Interrupted by a well known deadbeat coin dealer being hauled out by police, apparently to answer for some deadbeat activity in another state.  Can’t say I’m real surprised by that, nor was anyone else.

And then it was back to steady business until late in the afternoon, at which time the traffic thinned out, and it got quite quiet, almost to the point that we thought we might pack up, which would have been a terrible idea since a customer who was contemplating a US coin yesterday suddenly appeared at the table a few minutes later and wanted to do the deal.

Followed by my totally unexpected acquisition of a 5-figure coin from another dealer, and then another customer coming to the table, poring through almost everything we had before buying a couple of coins.

And then another customer came to the table and seemed to be following the same happy trajectory, alas what seemed positive there evaporated the instant he pulled out a copy of some drug store coin price guide to attempt to value the doily-holdered and gold stickered coins he liked.

But despite that disappointing (for both of us) ending, it was a great, late flurry of activity capping off another really good day here.

And then another nice dinner on site with dealer friends before turning in at about 10.

Tomorrow we’ll have one more partial day here on the bourse and then hope we can actually get home, though the weather is looking uncooperative in Boston and so our final ANA RR might be written from some airport hotel somewhere, and not the comfort of home on Sunday AM.

But wherever we are, we’ll be blogging, so you can check out that installment right here in about 24 hours from now.

March 12th:  Day 4

So you want to be a coin dealer, eh?

Well today that involved a 4 hour delay leaving Denver based on the late arrival of our aircraft which we were told was stuck in Florida even though it would be coming in from Newark.  Got it?

Which would mean that we would be landing in Boston at precisely 4:19 AM on a flight which, aside from being late, featured a loud, non-stop, off-color argument between the couple(?) seated in front of us during which she called him a “piece of %@#&” at least 950 times, and both had to be told to put on their masks by the flight attendants almost as often.

To which Team CRO responded by putting on our headphones even though they were not plugged in to anything.  Honestly at some point I feared we were going to make the national news on this one, or possibly set down somewhere in Kentucky to deplane them as the rest of the passengers applauded in unison.

But that did not happen, we did make it all the way to Boston, waited just another 45 minutes for our bags, and another 15 minutes for a cab, finally whisked ourselves home and then reflected on what was another surprisingly entertaining last day on the bourse floor during which the following things happened:

  • We bought a Time is Money token of a variety I have never seen before.
  • We sold 3 coins at the table.
  • John Dannreuther told me all about the Tyrant collector revealing his identity.
  • I spoke to several dealers about yesterday’s police activity and got sort of the inside scoop which I’m happy to discuss with anyone at the Baltimore show, though I would not be surprised at all if the dealer involved showed up there.
  • There was a genuinely large crowd in the room – maybe the biggest all week – between 10:30 AM and noon on Saturday.
  • Our last transaction – the sale of another 3 coins to another dealer – took place at around 1 PM just as we were heading out to catch our flight up to Denver having no idea at that point that we would not get home until 14 hours later.

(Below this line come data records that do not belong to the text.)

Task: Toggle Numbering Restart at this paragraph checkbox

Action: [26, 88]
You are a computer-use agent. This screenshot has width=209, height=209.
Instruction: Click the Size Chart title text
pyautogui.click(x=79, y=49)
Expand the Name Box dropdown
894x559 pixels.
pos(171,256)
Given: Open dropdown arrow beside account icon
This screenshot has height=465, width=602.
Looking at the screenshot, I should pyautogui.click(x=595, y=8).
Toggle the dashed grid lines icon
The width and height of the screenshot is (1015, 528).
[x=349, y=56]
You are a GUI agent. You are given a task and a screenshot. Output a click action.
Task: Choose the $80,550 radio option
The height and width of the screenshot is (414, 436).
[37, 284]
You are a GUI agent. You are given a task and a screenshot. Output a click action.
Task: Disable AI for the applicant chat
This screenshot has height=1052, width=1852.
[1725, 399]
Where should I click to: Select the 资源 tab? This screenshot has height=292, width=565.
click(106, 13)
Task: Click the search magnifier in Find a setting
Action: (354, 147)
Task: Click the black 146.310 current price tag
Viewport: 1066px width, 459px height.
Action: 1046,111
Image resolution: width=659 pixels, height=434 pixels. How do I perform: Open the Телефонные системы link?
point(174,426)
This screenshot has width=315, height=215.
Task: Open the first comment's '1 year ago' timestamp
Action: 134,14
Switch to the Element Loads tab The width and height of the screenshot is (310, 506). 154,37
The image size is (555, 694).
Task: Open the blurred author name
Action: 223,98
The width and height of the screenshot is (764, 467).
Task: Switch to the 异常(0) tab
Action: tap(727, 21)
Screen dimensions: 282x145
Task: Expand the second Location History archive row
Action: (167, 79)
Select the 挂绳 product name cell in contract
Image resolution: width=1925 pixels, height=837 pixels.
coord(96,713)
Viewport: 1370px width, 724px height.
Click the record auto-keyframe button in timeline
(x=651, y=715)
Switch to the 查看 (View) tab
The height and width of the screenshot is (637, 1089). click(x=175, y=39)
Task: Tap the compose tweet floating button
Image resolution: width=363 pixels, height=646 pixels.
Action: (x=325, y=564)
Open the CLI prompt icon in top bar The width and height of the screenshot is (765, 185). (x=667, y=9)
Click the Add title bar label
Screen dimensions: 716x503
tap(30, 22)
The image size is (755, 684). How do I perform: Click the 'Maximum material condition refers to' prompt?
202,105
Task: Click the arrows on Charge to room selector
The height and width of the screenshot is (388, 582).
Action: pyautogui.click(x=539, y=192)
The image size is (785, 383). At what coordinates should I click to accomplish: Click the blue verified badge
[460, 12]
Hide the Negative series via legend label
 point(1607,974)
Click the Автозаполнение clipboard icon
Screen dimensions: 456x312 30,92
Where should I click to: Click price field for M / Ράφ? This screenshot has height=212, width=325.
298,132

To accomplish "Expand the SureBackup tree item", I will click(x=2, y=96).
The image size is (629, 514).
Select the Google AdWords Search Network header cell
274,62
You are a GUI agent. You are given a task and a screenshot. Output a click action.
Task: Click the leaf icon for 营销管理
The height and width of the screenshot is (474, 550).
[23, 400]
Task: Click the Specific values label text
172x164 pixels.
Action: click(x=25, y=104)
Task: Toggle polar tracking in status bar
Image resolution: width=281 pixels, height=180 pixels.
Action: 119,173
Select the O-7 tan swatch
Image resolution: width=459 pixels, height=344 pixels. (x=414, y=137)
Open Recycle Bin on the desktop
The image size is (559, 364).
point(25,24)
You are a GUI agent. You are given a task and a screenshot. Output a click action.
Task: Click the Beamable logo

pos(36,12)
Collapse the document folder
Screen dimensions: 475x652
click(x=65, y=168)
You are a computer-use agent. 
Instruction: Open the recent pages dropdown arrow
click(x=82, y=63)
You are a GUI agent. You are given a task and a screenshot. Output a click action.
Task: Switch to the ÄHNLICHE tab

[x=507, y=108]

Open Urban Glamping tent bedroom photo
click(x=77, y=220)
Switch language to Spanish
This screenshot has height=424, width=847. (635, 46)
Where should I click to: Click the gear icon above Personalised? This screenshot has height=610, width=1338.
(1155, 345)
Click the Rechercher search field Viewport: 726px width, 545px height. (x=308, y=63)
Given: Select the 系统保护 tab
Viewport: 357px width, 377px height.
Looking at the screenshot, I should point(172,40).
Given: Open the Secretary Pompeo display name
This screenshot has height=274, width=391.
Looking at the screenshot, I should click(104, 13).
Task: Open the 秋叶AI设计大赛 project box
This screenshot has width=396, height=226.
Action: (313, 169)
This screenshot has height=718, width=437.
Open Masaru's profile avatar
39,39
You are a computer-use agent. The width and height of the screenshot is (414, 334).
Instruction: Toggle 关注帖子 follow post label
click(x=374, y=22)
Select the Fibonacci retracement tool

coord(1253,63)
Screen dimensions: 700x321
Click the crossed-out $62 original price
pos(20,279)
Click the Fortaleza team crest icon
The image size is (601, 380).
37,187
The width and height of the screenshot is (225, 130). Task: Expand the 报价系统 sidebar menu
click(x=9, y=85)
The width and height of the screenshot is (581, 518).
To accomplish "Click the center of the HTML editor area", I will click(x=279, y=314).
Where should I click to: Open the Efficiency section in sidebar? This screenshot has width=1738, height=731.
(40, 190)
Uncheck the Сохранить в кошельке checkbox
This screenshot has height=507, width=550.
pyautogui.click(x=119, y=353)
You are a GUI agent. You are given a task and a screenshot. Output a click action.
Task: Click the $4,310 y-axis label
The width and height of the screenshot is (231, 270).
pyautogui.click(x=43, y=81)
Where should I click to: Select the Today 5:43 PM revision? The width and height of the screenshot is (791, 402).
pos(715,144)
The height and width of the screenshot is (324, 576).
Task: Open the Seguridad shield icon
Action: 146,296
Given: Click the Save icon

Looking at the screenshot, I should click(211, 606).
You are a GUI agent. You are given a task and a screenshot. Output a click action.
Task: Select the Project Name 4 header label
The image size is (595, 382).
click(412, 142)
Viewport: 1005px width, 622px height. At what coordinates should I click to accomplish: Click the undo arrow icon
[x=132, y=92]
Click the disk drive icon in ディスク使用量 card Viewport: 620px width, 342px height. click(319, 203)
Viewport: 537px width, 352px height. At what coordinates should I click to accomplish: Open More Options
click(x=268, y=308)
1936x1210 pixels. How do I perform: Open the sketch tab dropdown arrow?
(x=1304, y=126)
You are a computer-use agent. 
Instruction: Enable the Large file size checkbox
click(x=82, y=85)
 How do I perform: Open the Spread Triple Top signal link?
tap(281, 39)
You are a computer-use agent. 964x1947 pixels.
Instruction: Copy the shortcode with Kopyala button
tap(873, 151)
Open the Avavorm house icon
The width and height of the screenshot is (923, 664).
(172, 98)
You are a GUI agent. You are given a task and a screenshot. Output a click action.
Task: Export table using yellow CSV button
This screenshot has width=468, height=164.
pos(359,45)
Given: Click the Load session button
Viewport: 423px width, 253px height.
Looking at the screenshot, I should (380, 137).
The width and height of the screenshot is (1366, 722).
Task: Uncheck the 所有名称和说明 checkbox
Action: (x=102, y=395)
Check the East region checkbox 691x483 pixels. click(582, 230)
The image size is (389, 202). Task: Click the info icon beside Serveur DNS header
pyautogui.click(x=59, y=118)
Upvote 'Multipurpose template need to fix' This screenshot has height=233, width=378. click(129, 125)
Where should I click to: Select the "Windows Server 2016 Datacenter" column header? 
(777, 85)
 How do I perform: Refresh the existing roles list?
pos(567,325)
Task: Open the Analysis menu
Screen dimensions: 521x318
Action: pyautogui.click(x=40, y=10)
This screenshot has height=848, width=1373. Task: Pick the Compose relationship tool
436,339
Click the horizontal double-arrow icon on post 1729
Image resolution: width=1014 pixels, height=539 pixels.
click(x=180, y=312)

But despite that minor inconvenience, and having to listen to those people in front of us, it was a good day and a fitting end to an excellent event overall and one well worth attending.

And now back home we’ll be racing to catch up with everything we missed here in the office last week, sorting NEWPs, shipping coins all over the country, finalizing our 2021 taxes and then starting work on our next EB which will go out one week from Tuesday on March 22nd.

So you might want to keep an eye out for that.